| DIRECTIONS FOR THIS TASK |
Turn the entries below into a JSON list of strings, with each line as its own string and blank lines dropped.

| LISTED RECORDS |
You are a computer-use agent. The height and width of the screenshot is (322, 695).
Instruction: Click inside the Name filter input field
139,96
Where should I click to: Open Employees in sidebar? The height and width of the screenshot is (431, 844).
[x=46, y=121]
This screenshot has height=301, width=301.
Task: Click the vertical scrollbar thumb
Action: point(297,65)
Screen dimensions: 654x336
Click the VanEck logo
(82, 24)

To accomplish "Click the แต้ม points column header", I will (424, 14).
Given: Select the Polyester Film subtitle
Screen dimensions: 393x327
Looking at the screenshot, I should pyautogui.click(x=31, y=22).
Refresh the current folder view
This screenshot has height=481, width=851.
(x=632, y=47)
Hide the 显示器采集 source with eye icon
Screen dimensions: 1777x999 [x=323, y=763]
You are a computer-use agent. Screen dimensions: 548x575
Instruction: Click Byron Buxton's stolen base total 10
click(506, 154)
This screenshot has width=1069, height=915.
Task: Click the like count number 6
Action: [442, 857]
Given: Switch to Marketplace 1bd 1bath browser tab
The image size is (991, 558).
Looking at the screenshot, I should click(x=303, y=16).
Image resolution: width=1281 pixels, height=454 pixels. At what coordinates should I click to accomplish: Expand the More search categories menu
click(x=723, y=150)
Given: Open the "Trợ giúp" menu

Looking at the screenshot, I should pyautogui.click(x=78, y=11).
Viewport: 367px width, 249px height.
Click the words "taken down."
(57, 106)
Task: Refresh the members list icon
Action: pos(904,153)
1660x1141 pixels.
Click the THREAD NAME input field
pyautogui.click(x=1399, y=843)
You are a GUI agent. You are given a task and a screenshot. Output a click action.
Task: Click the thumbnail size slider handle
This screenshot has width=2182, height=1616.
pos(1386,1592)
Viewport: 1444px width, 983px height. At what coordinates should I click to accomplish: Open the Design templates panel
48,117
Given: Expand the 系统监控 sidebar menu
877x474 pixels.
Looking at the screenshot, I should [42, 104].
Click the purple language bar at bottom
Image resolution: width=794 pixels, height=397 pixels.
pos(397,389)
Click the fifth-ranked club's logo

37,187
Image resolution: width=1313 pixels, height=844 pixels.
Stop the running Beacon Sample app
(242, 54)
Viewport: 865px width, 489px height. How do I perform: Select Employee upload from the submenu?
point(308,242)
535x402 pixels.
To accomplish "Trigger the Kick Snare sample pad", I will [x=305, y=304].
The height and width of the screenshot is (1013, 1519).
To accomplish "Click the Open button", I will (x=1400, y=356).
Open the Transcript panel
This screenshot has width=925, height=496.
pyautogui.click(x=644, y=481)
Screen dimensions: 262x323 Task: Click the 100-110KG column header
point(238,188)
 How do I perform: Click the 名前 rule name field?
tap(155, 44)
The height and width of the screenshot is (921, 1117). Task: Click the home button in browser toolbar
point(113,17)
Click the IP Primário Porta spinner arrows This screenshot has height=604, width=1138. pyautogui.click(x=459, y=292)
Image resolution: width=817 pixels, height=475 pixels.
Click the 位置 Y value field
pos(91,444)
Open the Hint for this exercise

| EXERCISE RESULT |
[
  "You are a computer-use agent. The height and width of the screenshot is (322, 695).",
  "Instruction: Click inside the Name filter input field",
  "139,96",
  "Where should I click to: Open Employees in sidebar? The height and width of the screenshot is (431, 844).",
  "[x=46, y=121]",
  "This screenshot has height=301, width=301.",
  "Task: Click the vertical scrollbar thumb",
  "Action: point(297,65)",
  "Screen dimensions: 654x336",
  "Click the VanEck logo",
  "(82, 24)",
  "To accomplish \"Click the แต้ม points column header\", I will (424, 14).",
  "Given: Select the Polyester Film subtitle",
  "Screen dimensions: 393x327",
  "Looking at the screenshot, I should pyautogui.click(x=31, y=22).",
  "Refresh the current folder view",
  "This screenshot has height=481, width=851.",
  "(x=632, y=47)",
  "Hide the 显示器采集 source with eye icon",
  "Screen dimensions: 1777x999 [x=323, y=763]",
  "You are a computer-use agent. Screen dimensions: 548x575",
  "Instruction: Click Byron Buxton's stolen base total 10",
  "click(506, 154)",
  "This screenshot has width=1069, height=915.",
  "Task: Click the like count number 6",
  "Action: [442, 857]",
  "Given: Switch to Marketplace 1bd 1bath browser tab",
  "The image size is (991, 558).",
  "Looking at the screenshot, I should click(x=303, y=16).",
  "Image resolution: width=1281 pixels, height=454 pixels. At what coordinates should I click to accomplish: Expand the More search categories menu",
  "click(x=723, y=150)",
  "Given: Open the \"Trợ giúp\" menu",
  "Looking at the screenshot, I should pyautogui.click(x=78, y=11).",
  "Viewport: 367px width, 249px height.",
  "Click the words \"taken down.\"",
  "(57, 106)",
  "Task: Refresh the members list icon",
  "Action: pos(904,153)",
  "1660x1141 pixels.",
  "Click the THREAD NAME input field",
  "pyautogui.click(x=1399, y=843)",
  "You are a GUI agent. You are given a task and a screenshot. Output a click action.",
  "Task: Click the thumbnail size slider handle",
  "This screenshot has width=2182, height=1616.",
  "pos(1386,1592)",
  "Viewport: 1444px width, 983px height. At what coordinates should I click to accomplish: Open the Design templates panel",
  "48,117",
  "Given: Expand the 系统监控 sidebar menu",
  "877x474 pixels.",
  "Looking at the screenshot, I should [42, 104].",
  "Click the purple language bar at bottom",
  "Image resolution: width=794 pixels, height=397 pixels.",
  "pos(397,389)",
  "Click the fifth-ranked club's logo",
  "37,187",
  "Image resolution: width=1313 pixels, height=844 pixels.",
  "Stop the running Beacon Sample app",
  "(242, 54)",
  "Viewport: 865px width, 489px height. How do I perform: Select Employee upload from the submenu?",
  "point(308,242)",
  "535x402 pixels.",
  "To accomplish \"Trigger the Kick Snare sample pad\", I will [x=305, y=304].",
  "The height and width of the screenshot is (1013, 1519).",
  "To accomplish \"Click the Open button\", I will (x=1400, y=356).",
  "Open the Transcript panel",
  "This screenshot has width=925, height=496.",
  "pyautogui.click(x=644, y=481)",
  "Screen dimensions: 262x323 Task: Click the 100-110KG column header",
  "point(238,188)",
  " How do I perform: Click the 名前 rule name field?",
  "tap(155, 44)",
  "The height and width of the screenshot is (921, 1117). Task: Click the home button in browser toolbar",
  "point(113,17)",
  "Click the IP Primário Porta spinner arrows This screenshot has height=604, width=1138. pyautogui.click(x=459, y=292)",
  "Image resolution: width=817 pixels, height=475 pixels.",
  "Click the 位置 Y value field",
  "pos(91,444)",
  "Open the Hint for this exercise"
]